Comme le note la Cour de cassation dans son arrêt, le centre hospitalier invoquait l'autorité de la chose jugée par le juge administratif, en rappelant les décisions du tribunal administratif de Saint-Denis de la Réunion, de la cour administrative d'appel de Bordeaux, et du Conseil d'État, ayant systématiquement rejeté les requêtes formulées par le chirurgien sur les mêmes faits, à l'exception de son éviction irrégulière du tableau de garde.

Les juges administratifs avaient ainsi écarté toute faute de l’hôpital et toute illégalité résultant du maintien en congé maladie, de la suspension de son traitement, du refus de réaffectation, ou encore du fait d'avoir subordonné sa reprise de service à la condition d'effectuer un stage de remise à niveau dans un établissement déterminé.

Pour la Cour de cassation, au terme d’une longue analyse détaillée de tous ces faits au regard du harcèlement moral, la Cour d'appel avait bien, sans insuffisance, caractérisé ce délit en tous ses éléments constitutifs, tant matériels qu'intentionnels, dès lors qu'elle avait mis en évidence, à la charge de l’hôpital demandeur, des agissements répétés dans un contexte professionnel, consistant à refuser la réintégration dans ses fonctions d'un praticien hospitalier, à le priver de bureau et de matériel informatique au motif qu'à son retour d'une période de congé maladie, il avait effectué un stage de remise à niveau dans un hôpital distinct de celui qui avait été initialement désigné, tous actes ayant excédé par leur nature le pouvoir de direction du directeur de l'hôpital et ont porté atteinte à la dignité et à l'avenir professionnel du praticien en cause.
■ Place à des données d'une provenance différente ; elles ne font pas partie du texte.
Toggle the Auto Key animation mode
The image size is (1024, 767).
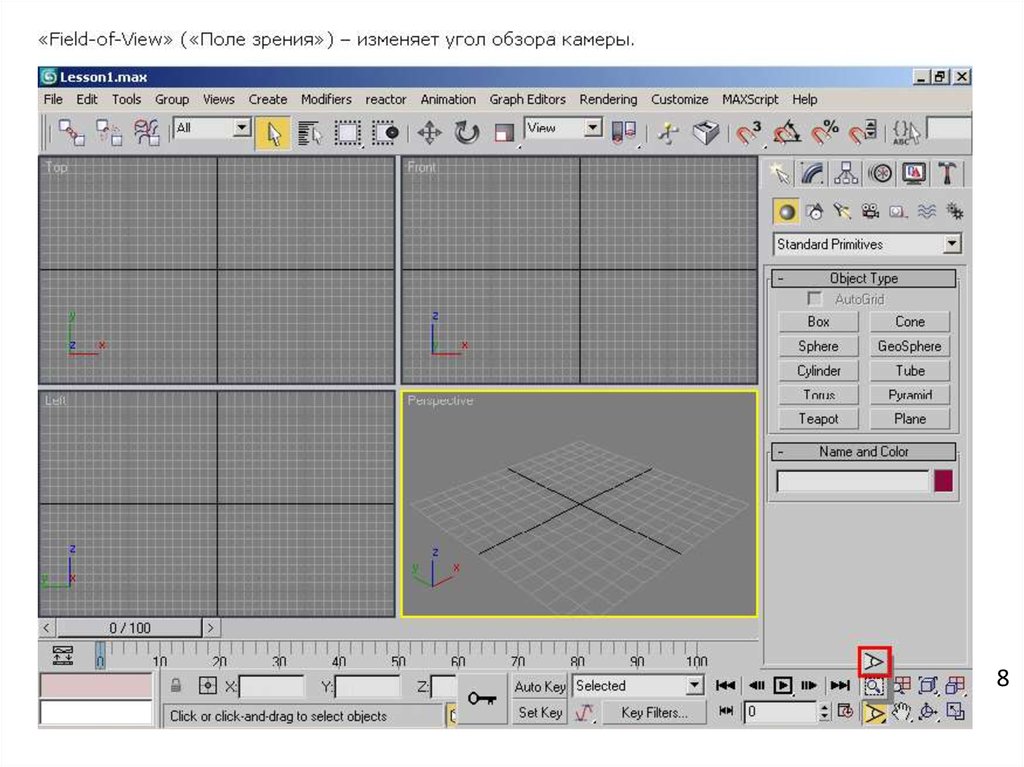click(540, 686)
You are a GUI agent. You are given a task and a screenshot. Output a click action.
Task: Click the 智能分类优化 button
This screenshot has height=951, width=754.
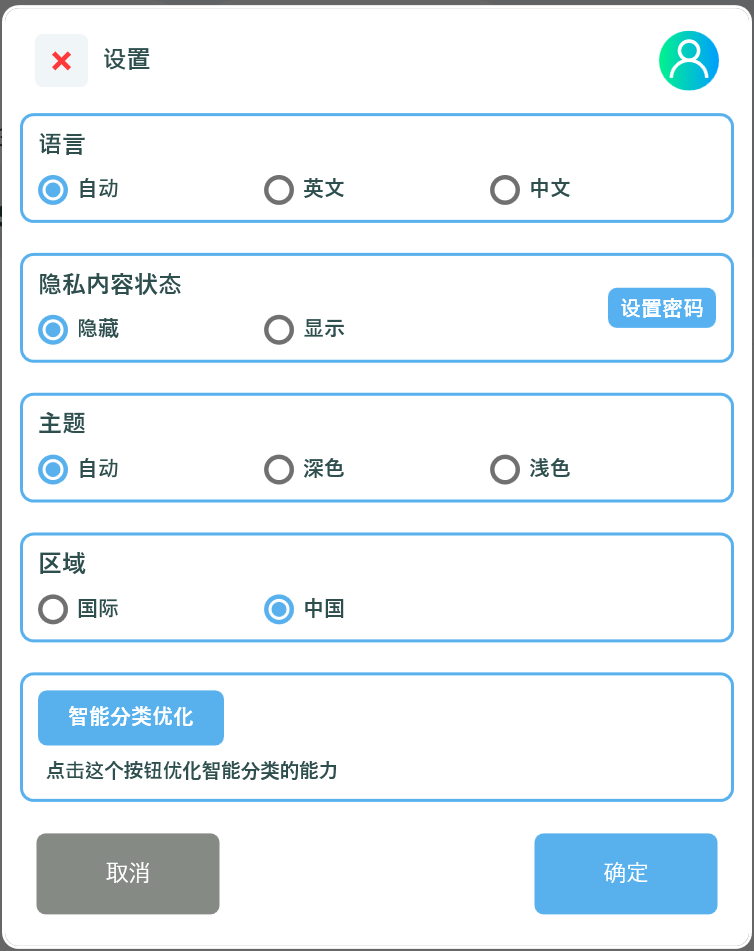point(131,717)
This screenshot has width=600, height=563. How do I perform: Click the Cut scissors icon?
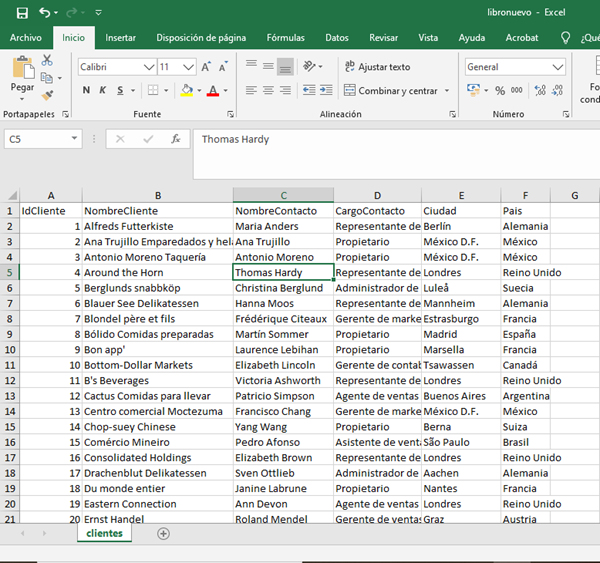coord(47,61)
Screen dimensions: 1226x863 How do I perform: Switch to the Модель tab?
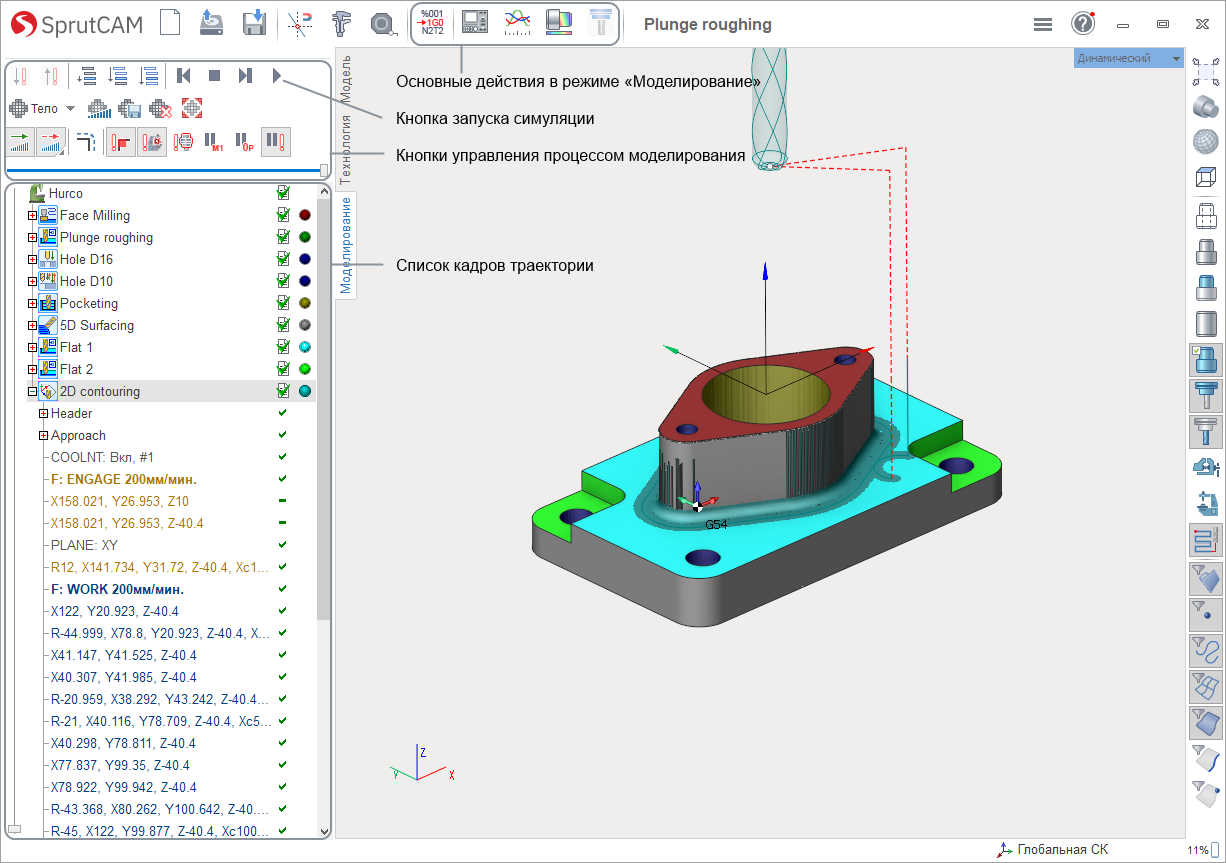346,76
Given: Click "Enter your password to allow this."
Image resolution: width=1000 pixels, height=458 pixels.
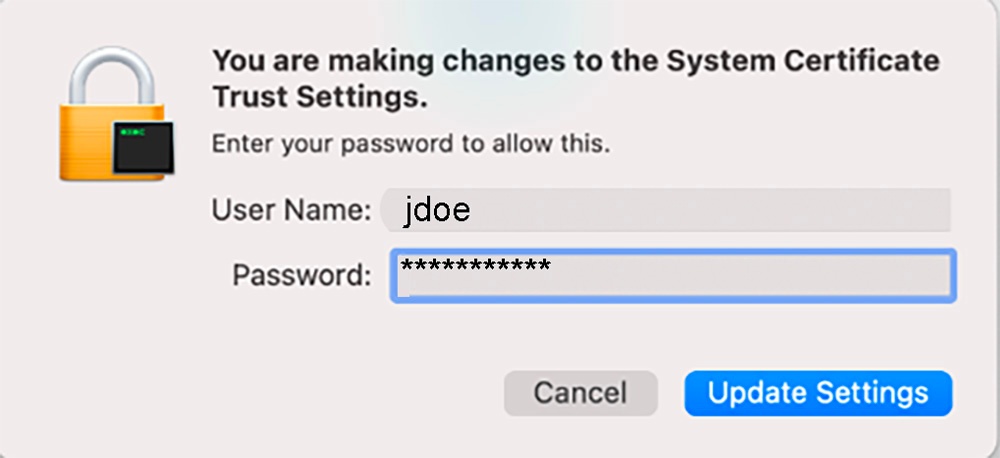Looking at the screenshot, I should coord(410,143).
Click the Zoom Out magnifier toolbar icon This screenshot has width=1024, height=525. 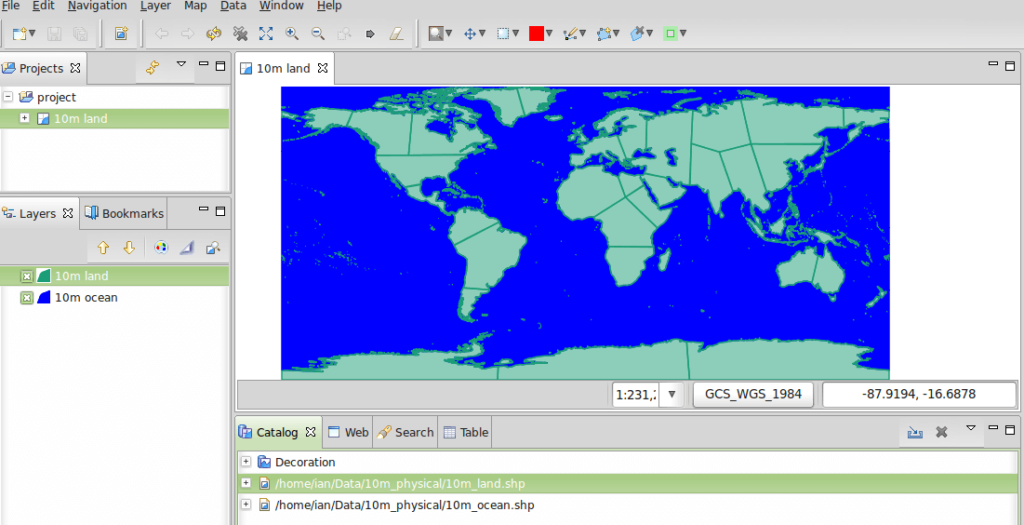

La Chambre criminelle a confirmé que les juges d’appel avaient justement relevé la faute d'un organe du centre hospitalier en la personne de son directeur, agissant pour le compte de celui-ci, qui engage la responsabilité pénale de la personne morale au sens de l'article 121-2 du code pénal : « Les personnes morales, à l'exclusion de l'Etat, sont responsables pénalement, selon les distinctions des articles 121-4 à 121-7, des infractions commises, pour leur compte, par leurs organes ou représentants ».

Au total, un arrêt qui ne manque pas de soulever bien d’autres questions quant aux contrôles et tutelles de l’établissement en cause et des autres en général.

Source

Cour de cassation, chambre criminelle, 23 mai 2018 ; pourvoi n° 17-81376.